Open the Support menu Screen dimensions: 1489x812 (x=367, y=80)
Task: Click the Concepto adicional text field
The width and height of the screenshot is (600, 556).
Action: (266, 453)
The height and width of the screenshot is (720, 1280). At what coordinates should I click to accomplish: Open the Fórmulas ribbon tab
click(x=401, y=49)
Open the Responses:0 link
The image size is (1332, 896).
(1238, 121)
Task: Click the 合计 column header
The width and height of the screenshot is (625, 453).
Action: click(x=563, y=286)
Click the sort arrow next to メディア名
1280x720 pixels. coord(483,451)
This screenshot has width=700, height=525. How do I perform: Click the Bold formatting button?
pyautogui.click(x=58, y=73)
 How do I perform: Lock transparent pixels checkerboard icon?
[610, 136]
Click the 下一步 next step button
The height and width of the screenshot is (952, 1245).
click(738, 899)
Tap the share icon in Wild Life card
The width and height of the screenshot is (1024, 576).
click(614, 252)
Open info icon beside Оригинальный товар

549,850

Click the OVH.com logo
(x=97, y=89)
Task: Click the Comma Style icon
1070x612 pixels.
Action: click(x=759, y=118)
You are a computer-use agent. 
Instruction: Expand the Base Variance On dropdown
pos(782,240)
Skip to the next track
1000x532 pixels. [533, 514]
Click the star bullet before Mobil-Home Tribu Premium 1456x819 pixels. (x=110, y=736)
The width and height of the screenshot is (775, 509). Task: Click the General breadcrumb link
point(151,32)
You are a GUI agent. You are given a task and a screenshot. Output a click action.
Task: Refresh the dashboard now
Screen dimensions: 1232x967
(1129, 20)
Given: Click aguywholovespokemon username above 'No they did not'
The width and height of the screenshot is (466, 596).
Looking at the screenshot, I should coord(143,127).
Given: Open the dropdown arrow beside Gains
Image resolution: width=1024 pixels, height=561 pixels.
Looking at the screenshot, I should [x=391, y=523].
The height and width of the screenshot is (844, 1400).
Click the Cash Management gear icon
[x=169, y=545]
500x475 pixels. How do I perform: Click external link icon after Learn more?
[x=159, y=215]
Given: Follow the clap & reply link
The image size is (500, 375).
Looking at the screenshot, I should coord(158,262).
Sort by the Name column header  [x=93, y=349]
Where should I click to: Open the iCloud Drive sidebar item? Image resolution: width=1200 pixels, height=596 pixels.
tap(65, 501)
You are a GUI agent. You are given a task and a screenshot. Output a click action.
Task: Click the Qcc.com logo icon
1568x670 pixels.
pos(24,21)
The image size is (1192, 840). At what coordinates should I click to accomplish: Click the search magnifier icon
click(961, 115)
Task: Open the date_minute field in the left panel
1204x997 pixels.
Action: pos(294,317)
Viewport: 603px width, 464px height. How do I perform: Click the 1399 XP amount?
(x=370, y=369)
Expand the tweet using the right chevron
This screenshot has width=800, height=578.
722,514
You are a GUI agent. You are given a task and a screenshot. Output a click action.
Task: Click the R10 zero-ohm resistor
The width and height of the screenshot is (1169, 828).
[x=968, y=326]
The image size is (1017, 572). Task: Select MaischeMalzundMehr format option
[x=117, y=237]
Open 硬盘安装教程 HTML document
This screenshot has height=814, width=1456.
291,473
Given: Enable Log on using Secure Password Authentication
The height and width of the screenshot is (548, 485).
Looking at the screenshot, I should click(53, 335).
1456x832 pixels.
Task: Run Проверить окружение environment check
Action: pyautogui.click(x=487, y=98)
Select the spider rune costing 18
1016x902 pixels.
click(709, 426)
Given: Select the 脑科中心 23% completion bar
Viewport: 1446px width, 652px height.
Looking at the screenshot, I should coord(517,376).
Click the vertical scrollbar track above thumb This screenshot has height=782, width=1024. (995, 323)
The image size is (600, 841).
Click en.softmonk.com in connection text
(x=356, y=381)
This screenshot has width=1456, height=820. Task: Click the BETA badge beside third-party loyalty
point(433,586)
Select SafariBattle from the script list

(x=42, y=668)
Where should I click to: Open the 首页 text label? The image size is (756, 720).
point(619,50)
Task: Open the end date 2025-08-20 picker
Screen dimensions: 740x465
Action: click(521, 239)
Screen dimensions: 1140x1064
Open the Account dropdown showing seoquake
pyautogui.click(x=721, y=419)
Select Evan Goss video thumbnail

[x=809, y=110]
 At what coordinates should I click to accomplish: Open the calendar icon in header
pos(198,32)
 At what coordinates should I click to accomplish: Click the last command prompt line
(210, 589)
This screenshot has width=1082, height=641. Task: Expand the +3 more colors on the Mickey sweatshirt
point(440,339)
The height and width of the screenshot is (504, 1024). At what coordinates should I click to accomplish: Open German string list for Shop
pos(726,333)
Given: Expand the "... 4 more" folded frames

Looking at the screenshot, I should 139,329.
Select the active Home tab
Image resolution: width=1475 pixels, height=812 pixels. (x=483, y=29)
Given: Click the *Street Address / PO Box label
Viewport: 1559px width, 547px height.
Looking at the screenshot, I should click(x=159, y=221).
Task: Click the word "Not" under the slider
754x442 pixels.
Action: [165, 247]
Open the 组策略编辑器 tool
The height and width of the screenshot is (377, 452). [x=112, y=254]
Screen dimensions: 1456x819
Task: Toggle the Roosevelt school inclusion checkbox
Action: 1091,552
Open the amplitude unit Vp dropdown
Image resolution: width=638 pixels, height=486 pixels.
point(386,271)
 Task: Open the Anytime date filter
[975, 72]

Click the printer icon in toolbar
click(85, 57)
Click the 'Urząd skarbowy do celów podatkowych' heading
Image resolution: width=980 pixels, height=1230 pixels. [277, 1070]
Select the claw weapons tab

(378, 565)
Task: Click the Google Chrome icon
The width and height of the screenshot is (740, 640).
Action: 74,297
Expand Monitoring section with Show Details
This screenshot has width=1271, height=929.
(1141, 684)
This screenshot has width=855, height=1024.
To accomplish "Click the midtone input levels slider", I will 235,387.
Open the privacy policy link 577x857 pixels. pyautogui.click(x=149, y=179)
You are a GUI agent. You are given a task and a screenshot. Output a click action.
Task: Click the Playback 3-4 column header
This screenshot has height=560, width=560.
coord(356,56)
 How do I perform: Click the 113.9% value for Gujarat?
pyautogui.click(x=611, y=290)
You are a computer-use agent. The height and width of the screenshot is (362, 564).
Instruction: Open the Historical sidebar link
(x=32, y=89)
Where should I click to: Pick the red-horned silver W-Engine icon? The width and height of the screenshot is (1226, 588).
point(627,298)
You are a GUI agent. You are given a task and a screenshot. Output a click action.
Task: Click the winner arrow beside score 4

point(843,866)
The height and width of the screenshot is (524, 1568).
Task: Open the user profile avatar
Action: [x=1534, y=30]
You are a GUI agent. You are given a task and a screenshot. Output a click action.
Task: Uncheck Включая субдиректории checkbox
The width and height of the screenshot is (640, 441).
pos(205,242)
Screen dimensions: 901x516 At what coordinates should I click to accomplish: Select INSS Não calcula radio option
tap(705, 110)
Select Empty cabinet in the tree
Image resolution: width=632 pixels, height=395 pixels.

EXERCISE ▸ Please return the data above exactly as given.

ANSWER TO THIS EXERCISE ▸
Open the Support menu Screen dimensions: 1489x812 (x=367, y=80)
Task: Click the Concepto adicional text field
The width and height of the screenshot is (600, 556).
Action: (266, 453)
The height and width of the screenshot is (720, 1280). At what coordinates should I click to accomplish: Open the Fórmulas ribbon tab
click(x=401, y=49)
Open the Responses:0 link
The image size is (1332, 896).
(1238, 121)
Task: Click the 合计 column header
The width and height of the screenshot is (625, 453).
Action: click(x=563, y=286)
Click the sort arrow next to メディア名
1280x720 pixels. coord(483,451)
This screenshot has width=700, height=525. How do I perform: Click the Bold formatting button?
pyautogui.click(x=58, y=73)
 How do I perform: Lock transparent pixels checkerboard icon?
[610, 136]
Click the 下一步 next step button
The height and width of the screenshot is (952, 1245).
click(738, 899)
Tap the share icon in Wild Life card
The width and height of the screenshot is (1024, 576).
click(614, 252)
Open info icon beside Оригинальный товар

549,850

Click the OVH.com logo
(x=97, y=89)
Task: Click the Comma Style icon
1070x612 pixels.
Action: click(x=759, y=118)
You are a computer-use agent. 
Instruction: Expand the Base Variance On dropdown
pos(782,240)
Skip to the next track
1000x532 pixels. [533, 514]
Click the star bullet before Mobil-Home Tribu Premium 1456x819 pixels. (x=110, y=736)
The width and height of the screenshot is (775, 509). Task: Click the General breadcrumb link
point(151,32)
You are a GUI agent. You are given a task and a screenshot. Output a click action.
Task: Refresh the dashboard now
Screen dimensions: 1232x967
(1129, 20)
Given: Click aguywholovespokemon username above 'No they did not'
The width and height of the screenshot is (466, 596).
Looking at the screenshot, I should coord(143,127).
Given: Open the dropdown arrow beside Gains
Image resolution: width=1024 pixels, height=561 pixels.
Looking at the screenshot, I should [x=391, y=523].
The height and width of the screenshot is (844, 1400).
Click the Cash Management gear icon
[x=169, y=545]
500x475 pixels. How do I perform: Click external link icon after Learn more?
[x=159, y=215]
Given: Follow the clap & reply link
The image size is (500, 375).
Looking at the screenshot, I should coord(158,262).
Sort by the Name column header  [x=93, y=349]
Where should I click to: Open the iCloud Drive sidebar item? Image resolution: width=1200 pixels, height=596 pixels.
tap(65, 501)
You are a GUI agent. You are given a task and a screenshot. Output a click action.
Task: Click the Qcc.com logo icon
1568x670 pixels.
pos(24,21)
The image size is (1192, 840). At what coordinates should I click to accomplish: Click the search magnifier icon
click(961, 115)
Task: Open the date_minute field in the left panel
1204x997 pixels.
Action: pos(294,317)
Viewport: 603px width, 464px height. How do I perform: Click the 1399 XP amount?
(x=370, y=369)
Expand the tweet using the right chevron
This screenshot has width=800, height=578.
722,514
You are a GUI agent. You are given a task and a screenshot. Output a click action.
Task: Click the R10 zero-ohm resistor
The width and height of the screenshot is (1169, 828).
[x=968, y=326]
The image size is (1017, 572). Task: Select MaischeMalzundMehr format option
[x=117, y=237]
Open 硬盘安装教程 HTML document
This screenshot has height=814, width=1456.
291,473
Given: Enable Log on using Secure Password Authentication
The height and width of the screenshot is (548, 485).
Looking at the screenshot, I should click(53, 335).
1456x832 pixels.
Task: Run Проверить окружение environment check
Action: pyautogui.click(x=487, y=98)
Select the spider rune costing 18
1016x902 pixels.
click(709, 426)
Given: Select the 脑科中心 23% completion bar
Viewport: 1446px width, 652px height.
Looking at the screenshot, I should coord(517,376).
Click the vertical scrollbar track above thumb This screenshot has height=782, width=1024. (995, 323)
The image size is (600, 841).
Click en.softmonk.com in connection text
(x=356, y=381)
This screenshot has width=1456, height=820. Task: Click the BETA badge beside third-party loyalty
point(433,586)
Select SafariBattle from the script list

(x=42, y=668)
Where should I click to: Open the 首页 text label? The image size is (756, 720).
point(619,50)
Task: Open the end date 2025-08-20 picker
Screen dimensions: 740x465
Action: click(521, 239)
Screen dimensions: 1140x1064
Open the Account dropdown showing seoquake
pyautogui.click(x=721, y=419)
Select Evan Goss video thumbnail

[x=809, y=110]
 At what coordinates should I click to accomplish: Open the calendar icon in header
pos(198,32)
 At what coordinates should I click to accomplish: Click the last command prompt line
(210, 589)
This screenshot has width=1082, height=641. Task: Expand the +3 more colors on the Mickey sweatshirt
point(440,339)
The height and width of the screenshot is (504, 1024). At what coordinates should I click to accomplish: Open German string list for Shop
pos(726,333)
Given: Expand the "... 4 more" folded frames

Looking at the screenshot, I should 139,329.
Select the active Home tab
Image resolution: width=1475 pixels, height=812 pixels. (x=483, y=29)
Given: Click the *Street Address / PO Box label
Viewport: 1559px width, 547px height.
Looking at the screenshot, I should click(x=159, y=221).
Task: Click the word "Not" under the slider
754x442 pixels.
Action: [165, 247]
Open the 组策略编辑器 tool
The height and width of the screenshot is (377, 452). [x=112, y=254]
Screen dimensions: 1456x819
Task: Toggle the Roosevelt school inclusion checkbox
Action: 1091,552
Open the amplitude unit Vp dropdown
Image resolution: width=638 pixels, height=486 pixels.
point(386,271)
 Task: Open the Anytime date filter
[975, 72]

Click the printer icon in toolbar
click(85, 57)
Click the 'Urząd skarbowy do celów podatkowych' heading
Image resolution: width=980 pixels, height=1230 pixels. [277, 1070]
Select the claw weapons tab

(378, 565)
Task: Click the Google Chrome icon
The width and height of the screenshot is (740, 640).
Action: 74,297
Expand Monitoring section with Show Details
This screenshot has width=1271, height=929.
(1141, 684)
This screenshot has width=855, height=1024.
To accomplish "Click the midtone input levels slider", I will 235,387.
Open the privacy policy link 577x857 pixels. pyautogui.click(x=149, y=179)
You are a GUI agent. You are given a task and a screenshot. Output a click action.
Task: Click the Playback 3-4 column header
This screenshot has height=560, width=560.
coord(356,56)
 How do I perform: Click the 113.9% value for Gujarat?
pyautogui.click(x=611, y=290)
You are a computer-use agent. The height and width of the screenshot is (362, 564).
Instruction: Open the Historical sidebar link
(x=32, y=89)
Where should I click to: Pick the red-horned silver W-Engine icon? The width and height of the screenshot is (1226, 588).
point(627,298)
You are a GUI agent. You are given a task and a screenshot. Output a click action.
Task: Click the winner arrow beside score 4

point(843,866)
The height and width of the screenshot is (524, 1568).
Task: Open the user profile avatar
Action: [x=1534, y=30]
You are a GUI agent. You are given a task and a screenshot. Output a click action.
Task: Uncheck Включая субдиректории checkbox
The width and height of the screenshot is (640, 441).
pos(205,242)
Screen dimensions: 901x516 At what coordinates should I click to accomplish: Select INSS Não calcula radio option
tap(705, 110)
Select Empty cabinet in the tree
Image resolution: width=632 pixels, height=395 pixels.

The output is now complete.